→ **Task goal**: Convert the lines below into a Markdown table with a Row column for the number and a Line column for the text. Skip any blank lines.

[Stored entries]
##########

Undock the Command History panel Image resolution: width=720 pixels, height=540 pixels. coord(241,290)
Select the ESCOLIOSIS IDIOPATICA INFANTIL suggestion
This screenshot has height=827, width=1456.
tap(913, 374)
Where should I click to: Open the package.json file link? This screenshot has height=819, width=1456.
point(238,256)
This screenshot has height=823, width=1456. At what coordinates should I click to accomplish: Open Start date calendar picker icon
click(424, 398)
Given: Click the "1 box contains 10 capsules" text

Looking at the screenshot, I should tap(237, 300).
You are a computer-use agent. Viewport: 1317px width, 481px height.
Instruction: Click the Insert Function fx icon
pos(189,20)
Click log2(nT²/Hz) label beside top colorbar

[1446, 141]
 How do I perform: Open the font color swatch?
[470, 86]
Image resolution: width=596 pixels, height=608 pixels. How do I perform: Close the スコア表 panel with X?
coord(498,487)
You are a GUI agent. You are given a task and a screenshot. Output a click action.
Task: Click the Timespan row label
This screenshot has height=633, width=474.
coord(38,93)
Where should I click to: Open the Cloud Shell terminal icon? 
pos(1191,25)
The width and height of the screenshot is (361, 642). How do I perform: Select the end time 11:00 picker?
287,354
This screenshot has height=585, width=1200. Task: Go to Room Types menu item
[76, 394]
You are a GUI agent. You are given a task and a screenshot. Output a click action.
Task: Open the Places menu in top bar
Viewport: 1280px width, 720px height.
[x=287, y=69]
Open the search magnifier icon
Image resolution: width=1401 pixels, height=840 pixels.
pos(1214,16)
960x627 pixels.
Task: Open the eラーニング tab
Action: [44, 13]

##########

→ **Response**:
| Row | Line |
|---|---|
| 1 | Undock the Command History panel Image resolution: width=720 pixels, height=540 pixels. coord(241,290) |
| 2 | Select the ESCOLIOSIS IDIOPATICA INFANTIL suggestion |
| 3 | This screenshot has height=827, width=1456. |
| 4 | tap(913, 374) |
| 5 | Where should I click to: Open the package.json file link? This screenshot has height=819, width=1456. |
| 6 | point(238,256) |
| 7 | This screenshot has height=823, width=1456. At what coordinates should I click to accomplish: Open Start date calendar picker icon |
| 8 | click(424, 398) |
| 9 | Given: Click the "1 box contains 10 capsules" text |
| 10 | Looking at the screenshot, I should tap(237, 300). |
| 11 | You are a computer-use agent. Viewport: 1317px width, 481px height. |
| 12 | Instruction: Click the Insert Function fx icon |
| 13 | pos(189,20) |
| 14 | Click log2(nT²/Hz) label beside top colorbar |
| 15 | [1446, 141] |
| 16 |  How do I perform: Open the font color swatch? |
| 17 | [470, 86] |
| 18 | Image resolution: width=596 pixels, height=608 pixels. How do I perform: Close the スコア表 panel with X? |
| 19 | coord(498,487) |
| 20 | You are a GUI agent. You are given a task and a screenshot. Output a click action. |
| 21 | Task: Click the Timespan row label |
| 22 | This screenshot has height=633, width=474. |
| 23 | coord(38,93) |
| 24 | Where should I click to: Open the Cloud Shell terminal icon?  |
| 25 | pos(1191,25) |
| 26 | The width and height of the screenshot is (361, 642). How do I perform: Select the end time 11:00 picker? |
| 27 | 287,354 |
| 28 | This screenshot has height=585, width=1200. Task: Go to Room Types menu item |
| 29 | [76, 394] |
| 30 | You are a GUI agent. You are given a task and a screenshot. Output a click action. |
| 31 | Task: Open the Places menu in top bar |
| 32 | Viewport: 1280px width, 720px height. |
| 33 | [x=287, y=69] |
| 34 | Open the search magnifier icon |
| 35 | Image resolution: width=1401 pixels, height=840 pixels. |
| 36 | pos(1214,16) |
| 37 | 960x627 pixels. |
| 38 | Task: Open the eラーニング tab |
| 39 | Action: [44, 13] |